From Old English beoc-leah, meaning beech meadow, a place-name surname turned given name.
Beckley is a place-name-as-surname, and a surname-as-first-name — a common English naming lineage that traces to the Old English words *becca* (a pickaxe or a pointed ridge) and *lēah* (a woodland clearing or meadow). Villages named Beckley exist in Oxfordshire and East Sussex, and the name thus carries that particular English quality of being quietly rooted in landscape, as if the person named carries a small piece of countryside with them. As a surname, Beckley appears across American and British records without dramatic historical fanfare — it was always a solid, respectable family name rather than a famous one.
That obscurity is part of its appeal as a given name: it doesn't arrive shadowed by a famous bearer's reputation, leaving the child free to define it. The contemporary trend of surname-first-names — from Hartley to Finley to Presley — places Beckley in comfortable company. The sound itself does much of the work.

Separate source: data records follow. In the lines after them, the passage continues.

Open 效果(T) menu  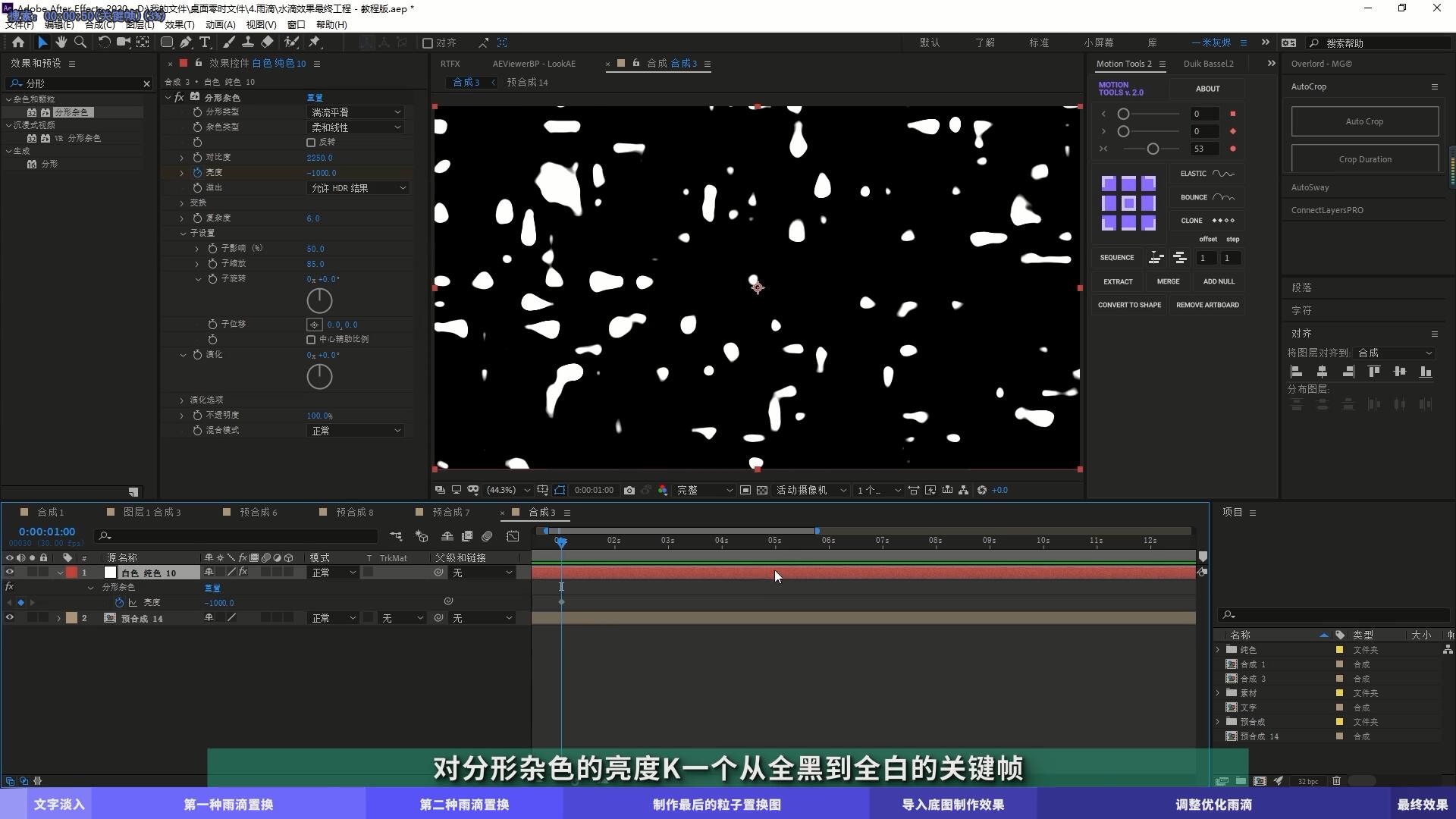pyautogui.click(x=180, y=25)
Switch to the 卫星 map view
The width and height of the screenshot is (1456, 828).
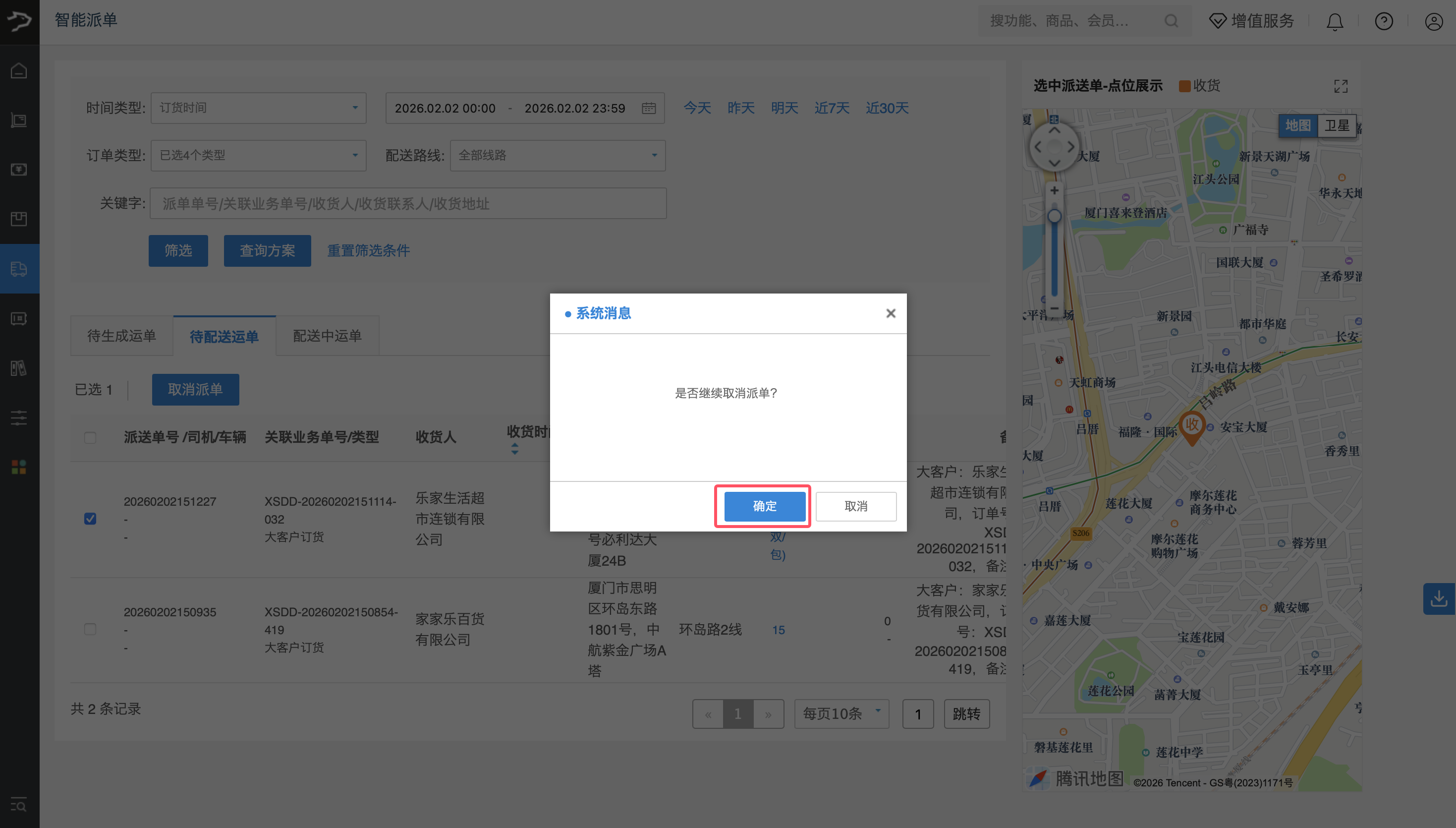coord(1338,125)
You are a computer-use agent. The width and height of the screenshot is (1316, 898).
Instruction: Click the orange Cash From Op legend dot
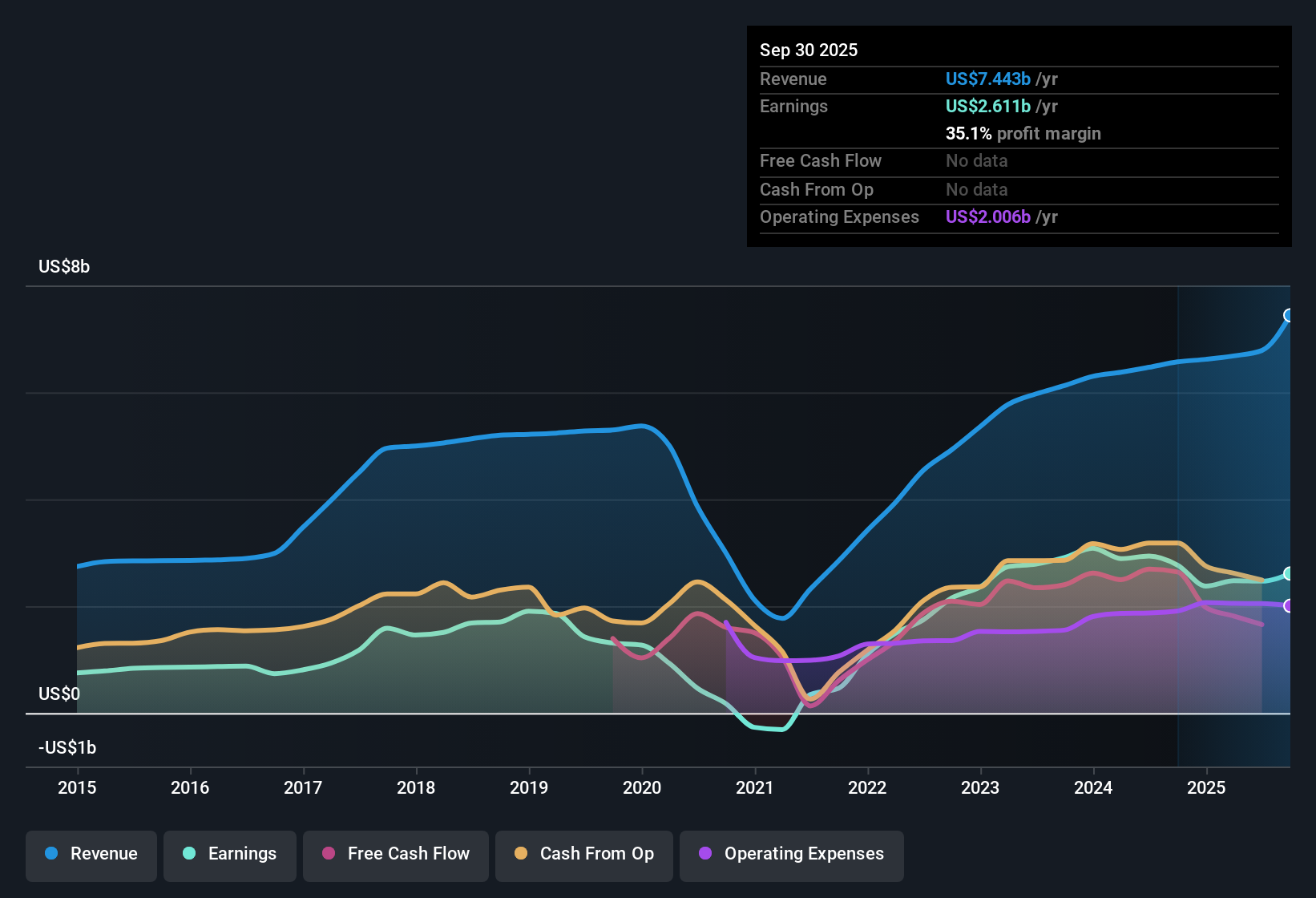tap(521, 854)
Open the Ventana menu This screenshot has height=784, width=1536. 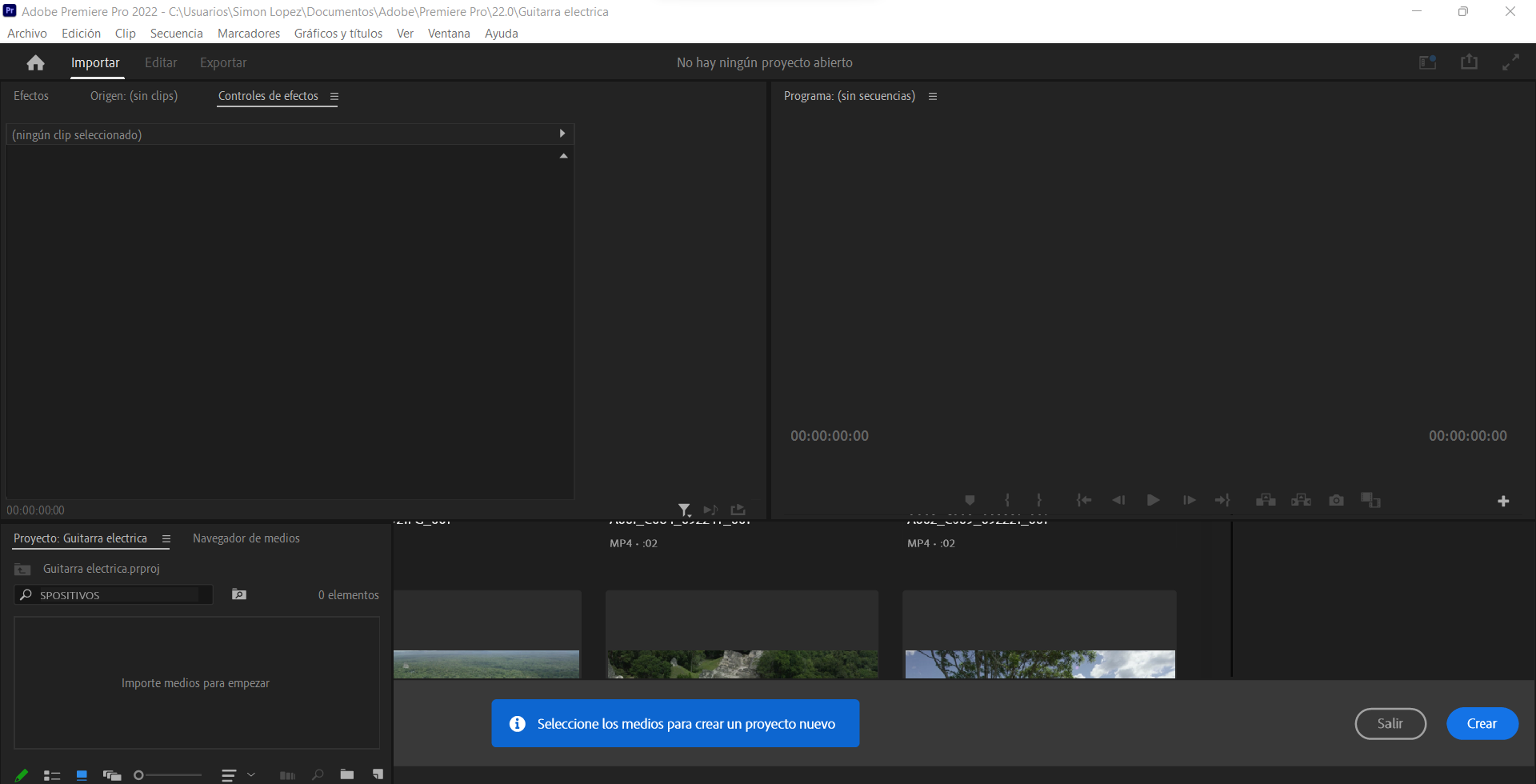click(449, 33)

'Beck' is a northern English dialect word for a small stream, and it runs through a cluster of appealing names: Beck, Beckett, Beckham. Beckley extends that brook-water softness with the bright finish of *-ley*, a suffix that has become a signature of modern given names. The result is a name that feels grounded and unhurried, with enough distinctiveness to be memorable without demanding attention.